WHAT TO DO » Return every line of the material exactly.

[[ INPUT RECORDS open ]]

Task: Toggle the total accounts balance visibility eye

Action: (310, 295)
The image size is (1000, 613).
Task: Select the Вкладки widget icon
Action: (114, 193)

[[ INPUT RECORDS closed ]]

SOLVED EXERCISE »
Task: Toggle the total accounts balance visibility eye

Action: (310, 295)
The image size is (1000, 613).
Task: Select the Вкладки widget icon
Action: (114, 193)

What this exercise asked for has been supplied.